Retype exactly the lines that run from the line with "How do I perform: Click the extensions" to the final line of the entries, keeping both ends and nothing else.

(RECORDS SUPPLIED)
※
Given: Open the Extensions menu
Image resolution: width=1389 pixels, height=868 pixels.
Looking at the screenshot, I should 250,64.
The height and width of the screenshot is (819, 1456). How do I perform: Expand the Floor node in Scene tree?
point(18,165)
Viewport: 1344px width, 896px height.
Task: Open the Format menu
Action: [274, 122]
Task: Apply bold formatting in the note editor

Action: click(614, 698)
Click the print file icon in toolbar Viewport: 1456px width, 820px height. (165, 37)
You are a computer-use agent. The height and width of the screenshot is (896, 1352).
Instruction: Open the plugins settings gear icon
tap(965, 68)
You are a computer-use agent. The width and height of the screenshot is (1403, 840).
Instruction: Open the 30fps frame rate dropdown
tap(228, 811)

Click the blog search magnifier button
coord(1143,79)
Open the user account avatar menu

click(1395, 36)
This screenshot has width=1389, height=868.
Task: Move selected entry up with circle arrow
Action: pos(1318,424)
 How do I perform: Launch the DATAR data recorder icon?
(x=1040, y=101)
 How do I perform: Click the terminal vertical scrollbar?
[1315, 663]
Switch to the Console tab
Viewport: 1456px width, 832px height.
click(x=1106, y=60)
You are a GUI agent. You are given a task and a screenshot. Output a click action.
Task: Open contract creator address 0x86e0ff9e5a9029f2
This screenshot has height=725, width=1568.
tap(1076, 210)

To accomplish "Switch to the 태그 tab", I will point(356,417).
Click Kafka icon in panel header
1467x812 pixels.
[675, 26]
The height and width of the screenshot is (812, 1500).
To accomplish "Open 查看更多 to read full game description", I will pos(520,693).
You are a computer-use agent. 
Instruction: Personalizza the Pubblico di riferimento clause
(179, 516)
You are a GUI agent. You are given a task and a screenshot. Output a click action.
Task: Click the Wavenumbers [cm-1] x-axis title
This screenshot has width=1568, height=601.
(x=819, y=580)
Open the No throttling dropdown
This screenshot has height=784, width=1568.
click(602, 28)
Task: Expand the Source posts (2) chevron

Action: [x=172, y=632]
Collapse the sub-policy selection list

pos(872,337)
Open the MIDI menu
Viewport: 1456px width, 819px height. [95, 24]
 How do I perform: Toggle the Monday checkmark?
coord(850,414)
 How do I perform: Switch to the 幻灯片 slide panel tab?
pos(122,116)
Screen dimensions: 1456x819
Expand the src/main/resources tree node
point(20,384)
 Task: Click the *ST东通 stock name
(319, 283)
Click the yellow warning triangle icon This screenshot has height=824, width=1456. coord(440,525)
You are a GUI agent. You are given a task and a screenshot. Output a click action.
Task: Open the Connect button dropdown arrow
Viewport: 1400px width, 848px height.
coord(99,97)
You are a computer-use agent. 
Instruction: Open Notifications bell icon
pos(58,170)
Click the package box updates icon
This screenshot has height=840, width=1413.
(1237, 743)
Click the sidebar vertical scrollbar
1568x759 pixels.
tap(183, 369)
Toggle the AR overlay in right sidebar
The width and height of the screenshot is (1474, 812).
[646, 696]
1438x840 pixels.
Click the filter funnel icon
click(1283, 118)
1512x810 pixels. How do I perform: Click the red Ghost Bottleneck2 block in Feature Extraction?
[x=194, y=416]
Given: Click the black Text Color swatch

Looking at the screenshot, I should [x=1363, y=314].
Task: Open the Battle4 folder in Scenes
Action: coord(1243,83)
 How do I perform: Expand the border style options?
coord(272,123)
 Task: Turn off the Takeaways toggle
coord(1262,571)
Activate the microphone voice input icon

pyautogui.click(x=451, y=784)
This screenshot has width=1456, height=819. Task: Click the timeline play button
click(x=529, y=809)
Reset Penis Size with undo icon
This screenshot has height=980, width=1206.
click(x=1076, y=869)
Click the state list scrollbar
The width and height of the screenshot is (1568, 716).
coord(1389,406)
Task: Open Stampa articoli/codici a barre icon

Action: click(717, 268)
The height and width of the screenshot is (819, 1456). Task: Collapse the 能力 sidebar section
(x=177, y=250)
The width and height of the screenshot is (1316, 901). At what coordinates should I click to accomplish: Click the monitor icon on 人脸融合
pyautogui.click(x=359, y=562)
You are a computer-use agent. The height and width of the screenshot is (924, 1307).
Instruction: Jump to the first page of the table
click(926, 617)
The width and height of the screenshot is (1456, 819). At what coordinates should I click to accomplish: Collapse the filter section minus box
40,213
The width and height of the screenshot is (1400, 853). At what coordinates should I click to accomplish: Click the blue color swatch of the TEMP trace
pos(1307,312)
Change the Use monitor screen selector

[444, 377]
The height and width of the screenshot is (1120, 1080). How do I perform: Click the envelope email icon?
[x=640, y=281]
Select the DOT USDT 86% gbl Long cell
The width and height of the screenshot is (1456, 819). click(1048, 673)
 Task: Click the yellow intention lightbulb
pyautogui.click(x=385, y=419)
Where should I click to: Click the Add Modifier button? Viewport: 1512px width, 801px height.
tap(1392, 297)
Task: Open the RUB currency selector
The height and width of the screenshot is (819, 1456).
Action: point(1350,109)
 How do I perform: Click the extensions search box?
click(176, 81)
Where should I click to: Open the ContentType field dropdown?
※
(RESPONSE FOR THIS EXERCISE)
 How do I perform: Click the extensions search box?
click(176, 81)
Where should I click to: Open the ContentType field dropdown?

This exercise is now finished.